Why Noboa’s militarized offensive against criminal economies will lead to more corruption and abuse
By Luis Carlos Córdova-Alarcón
After achieving control in the National Assembly, President Daniel Noboa sent the draft “Organic Law to dismantle the criminal economy linked to the internal armed conflict”, describing it as urgent economic to accelerate its approval. The title
of the project is inconsistent with the content. Instead of seriously targeting criminal economies, a war scenario is envisioned based on erroneous assumptions: it does not understand the nature of the threats, exaggerates the state response and, most seriously, makes criminal penetration of the government invisible.
Why is it important? The State’s security institutions (National Police, Armed Forces, Intelligence System, Judicial Function) are deeply permeated by organized crime. The problem is not the actors who are corrupt and commit crimes, but a collapsed institutional design and the lack of political will to reform it. Under these conditions, allowing the military and police to act at their discretion to combat the alleged “Organized Armed Groups”, as the bill proposes, is counterproductive: it will only multiply abuses and enrich criminal economies.

Soldiers search two men in Quito for weapons in March.
What should be done? The National Assembly should deny this bill. In the security sector, the government must act urgently in three ways. First, by designing a criminal policy that aims at arms control and the dismantling of transnational organized crime networks, which are the ones that move large illicit capital. Second, by activating a first phase of military and police reform that allows for a systematic purging of corrupt actors and a modernization of external supervision and control procedures. Third, rethinking national defense policy to recover the professional compass of the Armed Forces and avoid its organizational atrophy.

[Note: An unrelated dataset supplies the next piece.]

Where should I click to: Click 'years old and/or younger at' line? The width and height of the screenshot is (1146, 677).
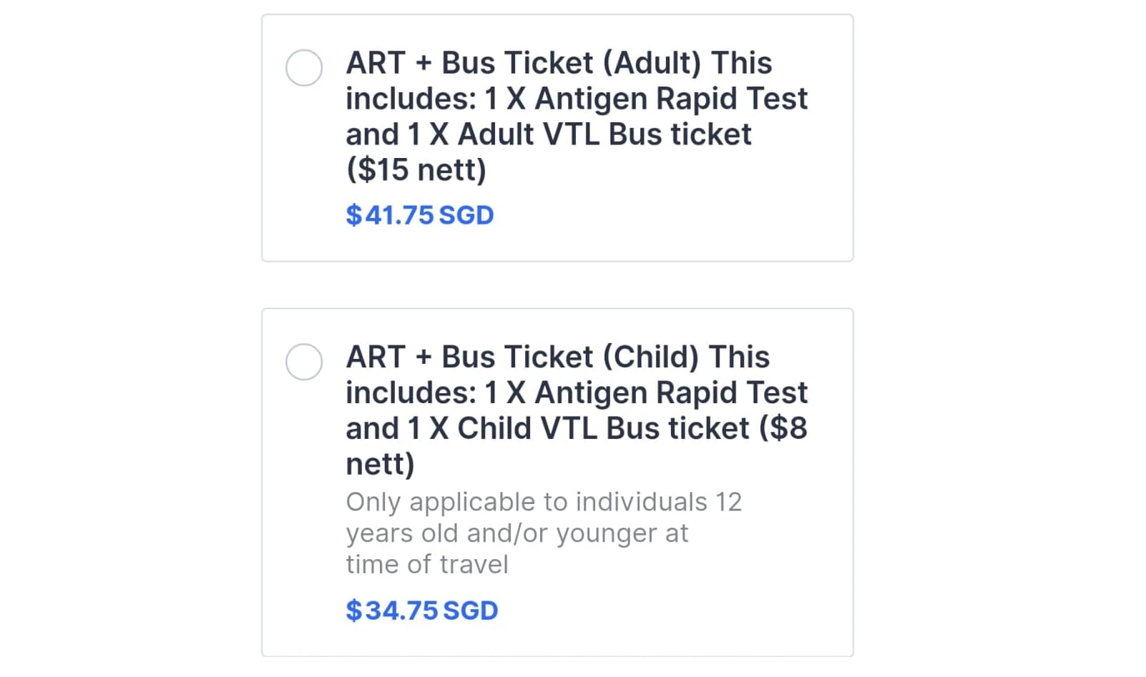[516, 533]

Why will this bill increase abuses?
Apparently, the president does not know the old adage: “The road to hell is paved with good intentions.” Intentions are not enough to change reality, even if they are good. It is necessary to have a strategy that adequately connects the ends with the available means. And that is what this draft of “Organic Law to dismantle the criminal economy linked to the internal armed conflict” lacks.

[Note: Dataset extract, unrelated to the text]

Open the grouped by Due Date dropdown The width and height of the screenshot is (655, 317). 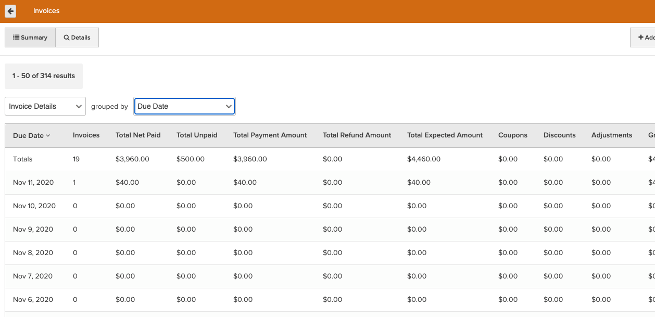[x=184, y=106]
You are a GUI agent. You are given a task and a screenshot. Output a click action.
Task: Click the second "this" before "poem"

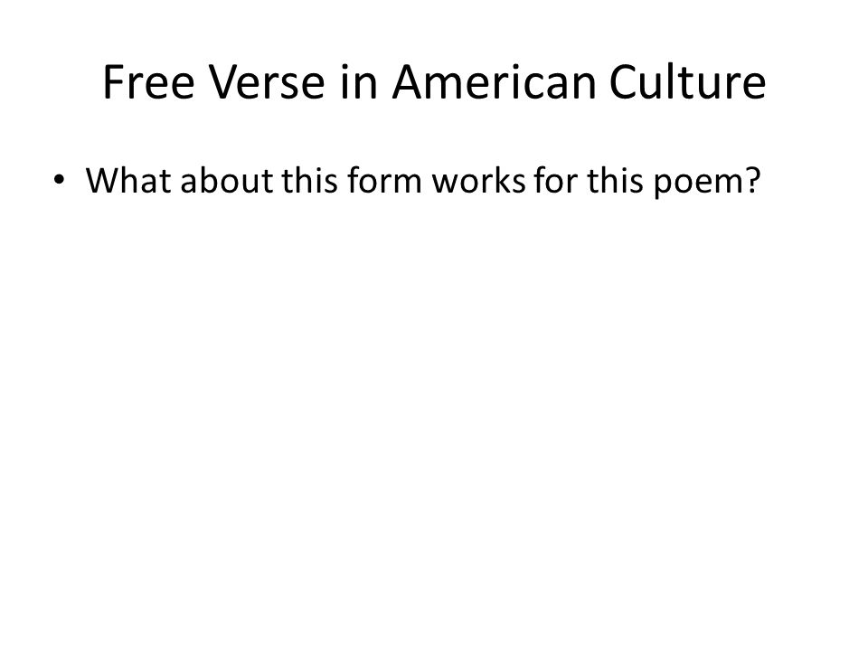coord(615,180)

Although the purpose is legitimate – to dismantle criminal economies – the ways chosen to do it are foolish.
The grandiloquent declarations on International Humanitarian Law serve to camouflage three demands that the military command has made for some years in the corridors of power.

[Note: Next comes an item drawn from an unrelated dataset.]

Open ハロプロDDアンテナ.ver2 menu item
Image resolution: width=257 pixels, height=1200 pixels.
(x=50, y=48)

First, to provide a façade of legality to war operations, especially when “collateral damage” occurs: civilian deaths and damage to private property.
For this reason, Article 6 contemplates the official recognition of the Internal Armed Conflict as a preamble to a “State of War” or “specific regime of measures to combat it”.
This implies expressly renouncing a democratic solution to the security crisis that Ecuador is experiencing. The “State of War” replaces the “Rule of Law” and the constitutional framework remains in a legal limbo for the duration of the internal armed conflict (see Article 7).
Second, to make direct use of force without being criminally responsible.
It is well-known that since the prison massacres began, police and military justified their inaction in the absence of guarantees to intervene and exercise force. To meet this and other demands of the National Police and the Armed Forces, the “Organic Law that regulates the legitimate use of force” was created in 2022. But the massacres continued inside and outside the prisons.
Article 12 of the bew bill authorizes the “direct use of force against members of organized armed groups, especially when they are armed or initiate hostile attacks.” However, none of the 22 organizations declared as terrorist by Executive Decree 111, of January 9, 2024 (Choneros, Tiguerones, Chone Killers, etc.) have clothing that identifies them and differentiates them from the civilian population.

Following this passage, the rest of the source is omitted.